Volume 81, Issue 3, March 2001, Pages 519-531

https://doi.org/10.1016/S0165-1684(00)00230-9 Get rights and content

Abstract

Among the characteristics of a filter bank to be used in subband audio coding, it is desirable that the filter bank and its inverting process maintain a high-frequency selectivity. This design goal is not always met when the audio coder is based on the wavelet transform, making the translation of psycho-acoustic information from the Fourier to the wavelet domain difficult. In this paper, we present a new method for translating the psycho-acoustic information to the wavelet domain, which can be applied to subband audio coders based on the orthonormal wavelet transform, when the subband decomposition approximates the frequency decomposition of sounds in the inner ear. A simple and improved psycho-acoustic model is also described. Both the psycho-acoustic model and the translation algorithm have been included in a wavelet-packet-based audio coder. This uses CD-quality signals and allows transparent coding with binary rates of about 1.5 bits/sample. The inverse relation between the number of vanishing moments of the mother wavelet and the minimum binary rate to ensure transparent coding is shown. A decrease in the number of vanishing moments increases the binary rate slightly, without loss to the subjective quality of the decoded audio signals.

Introduction

Since the 1980's, CD-quality has been the main reference for audio-signal representation. It is defined as an audio signal, where each channel is sampled at 44.1 kHz, and linearly coded with 16 bits/sample. Of course, it results in very high binary rates for the multimedia applications that are appearing nowadays. This fact justifies the use of compression techniques, the objective of which is to achieve a low bit rate in the digital representation of signals with the minimum perceived loss in quality.
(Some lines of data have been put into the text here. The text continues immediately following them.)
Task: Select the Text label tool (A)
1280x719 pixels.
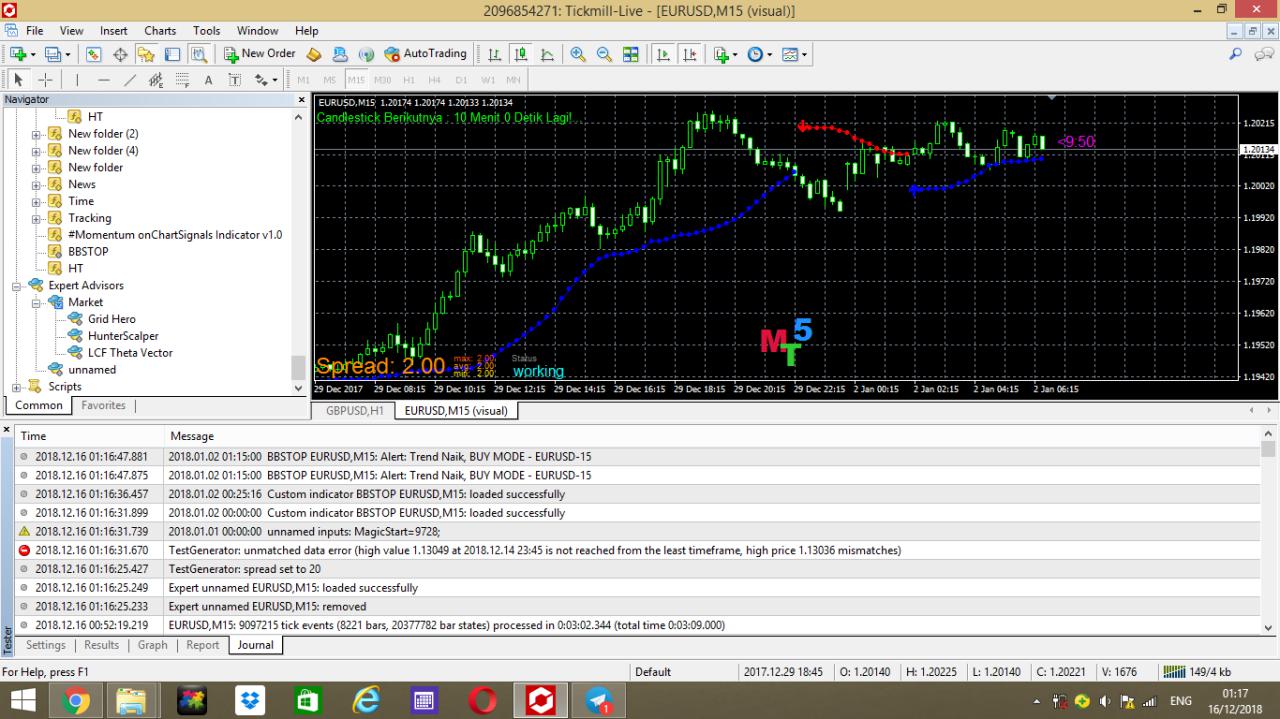Action: point(208,80)
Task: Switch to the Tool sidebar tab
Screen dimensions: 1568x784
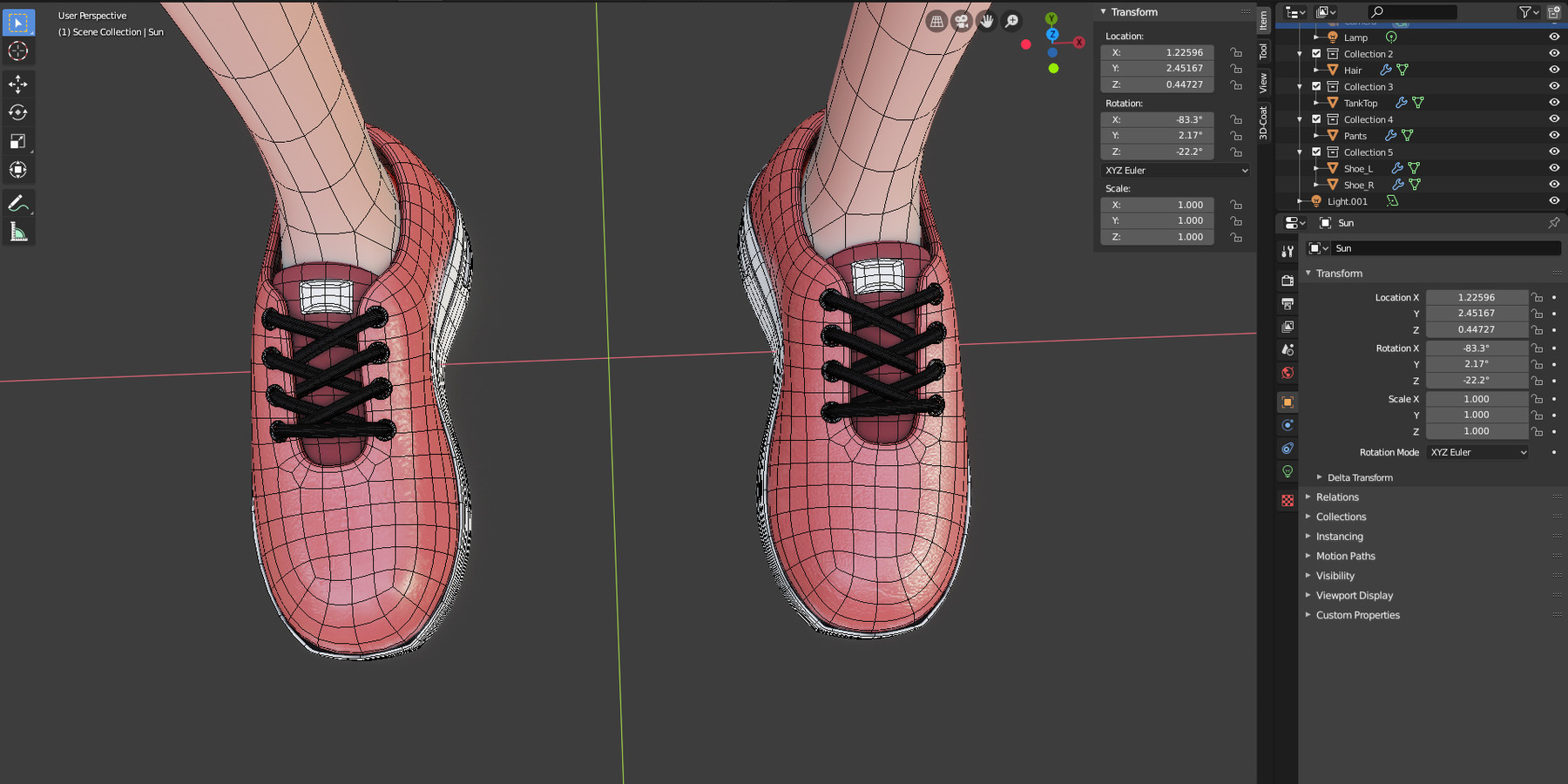Action: point(1263,51)
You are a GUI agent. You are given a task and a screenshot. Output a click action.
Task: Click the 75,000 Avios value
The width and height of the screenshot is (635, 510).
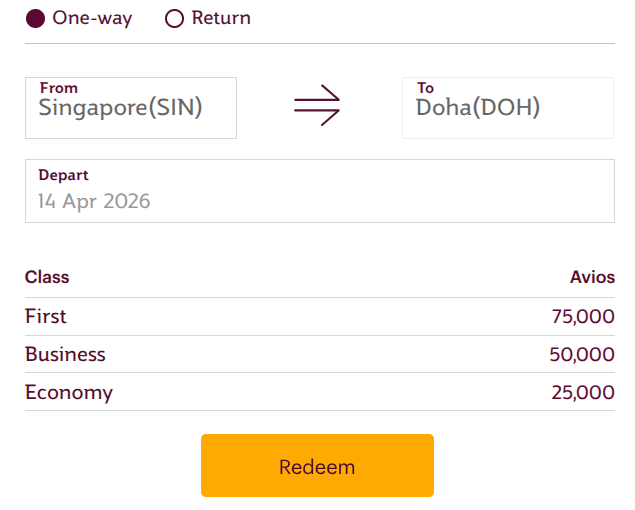[582, 317]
A proper choice of the coding technique has to take into consideration the nature of the audio signals. These are neither Gaussian nor stationary. A very important issue in audio coding is the possibility of exploiting the masking phenomenon in the inner ear. To do this, subband decompositions must be used, and each subband should be coded as an isolated signal, ensuring that the introduced quantization noise remains below the masking threshold. The overall binary rate which ensures transparent coding is defined as the ‘perceptual entropy’, proposed by Johnston [9] to be used in audio coding instead of the classical entropy defined by Shannon.

Another important issue is the non-stationary nature of the audio signal, which forces us to use local analysis. Several techniques have been proposed to do that. The most novel is the wavelet transform, and its generalization, the wavelet-packet decomposition. Due to the usual implementation of the wavelet transform as a filter bank, audio coders based on this transform can be understood as subband coders.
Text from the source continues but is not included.